Regrettably however, the overall effect of promotional activity by a growing host of sponsors and distributors of Alternative investments has been to detach their attributes from the investment principles underlying them. That has tended both to mask the risks for the unwary and, on the other hand, to divert attention from the valuable function that Alternatives can potentially perform.
Promotional activity will inevitably play a part in the development of any useful financial resource. But that makes it all the more important that investors themselves have a proper grasp of the potential risks, especially the double-edged effect of financial ‘gearing’ with borrowed money, as well as the true costs of any unfamiliar channel presented to them. Without it, many buyers of Alternative investment products, like others who bought split-level investment trusts a few years ago, may find themselves lost in a fog of misunderstanding and disillusionment.
Ultimately, of course, it all comes down to people, not structures.
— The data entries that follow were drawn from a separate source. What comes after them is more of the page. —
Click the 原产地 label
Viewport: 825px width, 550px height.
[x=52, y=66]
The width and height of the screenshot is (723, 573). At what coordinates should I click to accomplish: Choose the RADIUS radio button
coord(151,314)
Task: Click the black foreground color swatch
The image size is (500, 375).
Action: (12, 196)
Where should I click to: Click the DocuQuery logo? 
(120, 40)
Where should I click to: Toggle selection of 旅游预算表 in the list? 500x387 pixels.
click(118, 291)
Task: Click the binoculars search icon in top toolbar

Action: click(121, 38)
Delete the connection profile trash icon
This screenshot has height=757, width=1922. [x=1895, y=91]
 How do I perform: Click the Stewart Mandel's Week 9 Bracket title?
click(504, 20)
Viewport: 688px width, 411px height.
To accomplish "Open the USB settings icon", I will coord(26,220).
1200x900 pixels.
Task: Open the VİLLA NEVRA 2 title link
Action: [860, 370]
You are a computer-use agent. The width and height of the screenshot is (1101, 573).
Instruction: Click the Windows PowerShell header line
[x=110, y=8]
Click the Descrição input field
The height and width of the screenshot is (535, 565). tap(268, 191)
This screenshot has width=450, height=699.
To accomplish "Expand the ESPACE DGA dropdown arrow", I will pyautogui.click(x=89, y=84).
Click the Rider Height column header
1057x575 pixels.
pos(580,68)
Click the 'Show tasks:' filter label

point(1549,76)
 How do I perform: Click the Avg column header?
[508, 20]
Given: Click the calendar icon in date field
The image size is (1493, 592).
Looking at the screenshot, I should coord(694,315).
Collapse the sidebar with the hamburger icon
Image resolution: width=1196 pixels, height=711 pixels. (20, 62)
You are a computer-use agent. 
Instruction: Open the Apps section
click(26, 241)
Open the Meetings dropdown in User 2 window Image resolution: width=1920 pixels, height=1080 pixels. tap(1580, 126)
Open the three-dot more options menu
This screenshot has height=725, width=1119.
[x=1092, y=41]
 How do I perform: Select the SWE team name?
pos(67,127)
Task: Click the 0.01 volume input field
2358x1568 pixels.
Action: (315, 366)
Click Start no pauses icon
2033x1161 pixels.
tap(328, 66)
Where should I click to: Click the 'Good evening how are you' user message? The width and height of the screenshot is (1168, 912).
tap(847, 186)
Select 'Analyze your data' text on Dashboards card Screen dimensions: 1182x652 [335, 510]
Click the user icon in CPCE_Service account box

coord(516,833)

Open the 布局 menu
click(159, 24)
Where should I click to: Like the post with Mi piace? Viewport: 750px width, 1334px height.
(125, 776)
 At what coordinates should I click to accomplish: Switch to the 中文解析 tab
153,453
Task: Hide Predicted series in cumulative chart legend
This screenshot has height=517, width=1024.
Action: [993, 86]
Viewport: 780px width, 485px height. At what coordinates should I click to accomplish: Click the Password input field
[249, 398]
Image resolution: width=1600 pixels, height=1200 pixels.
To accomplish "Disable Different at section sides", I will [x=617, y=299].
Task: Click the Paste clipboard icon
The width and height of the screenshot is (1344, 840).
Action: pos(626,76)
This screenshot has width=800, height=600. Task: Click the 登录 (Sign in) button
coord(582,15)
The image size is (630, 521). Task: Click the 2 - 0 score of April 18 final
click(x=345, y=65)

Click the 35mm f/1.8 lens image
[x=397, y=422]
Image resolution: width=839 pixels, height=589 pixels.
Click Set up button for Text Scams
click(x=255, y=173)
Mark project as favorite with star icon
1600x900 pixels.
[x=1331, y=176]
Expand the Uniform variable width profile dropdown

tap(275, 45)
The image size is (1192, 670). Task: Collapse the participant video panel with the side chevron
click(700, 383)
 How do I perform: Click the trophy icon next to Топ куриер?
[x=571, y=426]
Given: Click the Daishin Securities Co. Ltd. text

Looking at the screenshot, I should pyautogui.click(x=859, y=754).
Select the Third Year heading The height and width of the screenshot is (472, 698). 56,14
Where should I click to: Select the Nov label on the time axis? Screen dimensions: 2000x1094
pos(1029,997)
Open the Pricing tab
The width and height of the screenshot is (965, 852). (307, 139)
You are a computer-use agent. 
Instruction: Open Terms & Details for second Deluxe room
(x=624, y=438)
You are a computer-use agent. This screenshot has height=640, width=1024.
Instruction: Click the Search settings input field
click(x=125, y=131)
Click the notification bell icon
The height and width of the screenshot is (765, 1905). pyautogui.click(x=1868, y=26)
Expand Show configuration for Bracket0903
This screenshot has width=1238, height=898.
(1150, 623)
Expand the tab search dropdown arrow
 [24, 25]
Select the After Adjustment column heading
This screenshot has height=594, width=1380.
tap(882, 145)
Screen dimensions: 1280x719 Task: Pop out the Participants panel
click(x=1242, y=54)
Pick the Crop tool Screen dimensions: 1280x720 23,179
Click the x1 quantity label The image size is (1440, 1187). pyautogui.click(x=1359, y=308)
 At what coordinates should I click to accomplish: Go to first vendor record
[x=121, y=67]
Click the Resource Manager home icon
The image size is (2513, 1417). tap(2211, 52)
Even if, over the last five years, the average hedge fund has delivered an annual return far below that of the UK equity index, there are undoubtedly able managers of hedge funds, private equity, and other Alternatives to be found. With care and effort investors may indeed succeed in spotting one who can consistently convert glints of dust in the ground into gold bars of extra investment return. For most, however, hard reality and the law of averages will reassert themselves, as they have for countless investors down the ages who have imagined there is an ‘Alternative’ device, formula, technique or structure that will, of itself, raise their return, at no cost or risk, beyond the natural yield of the financial market averages. It does not exist.
If any would suppose otherwise, a spell in North Uist watching the tide go in and out should restore an appreciation of the difference between rational expectation and wishful thinking. One can no more find an Alternative route that bypasses all market forces than escape from the eternal flux of nature itself.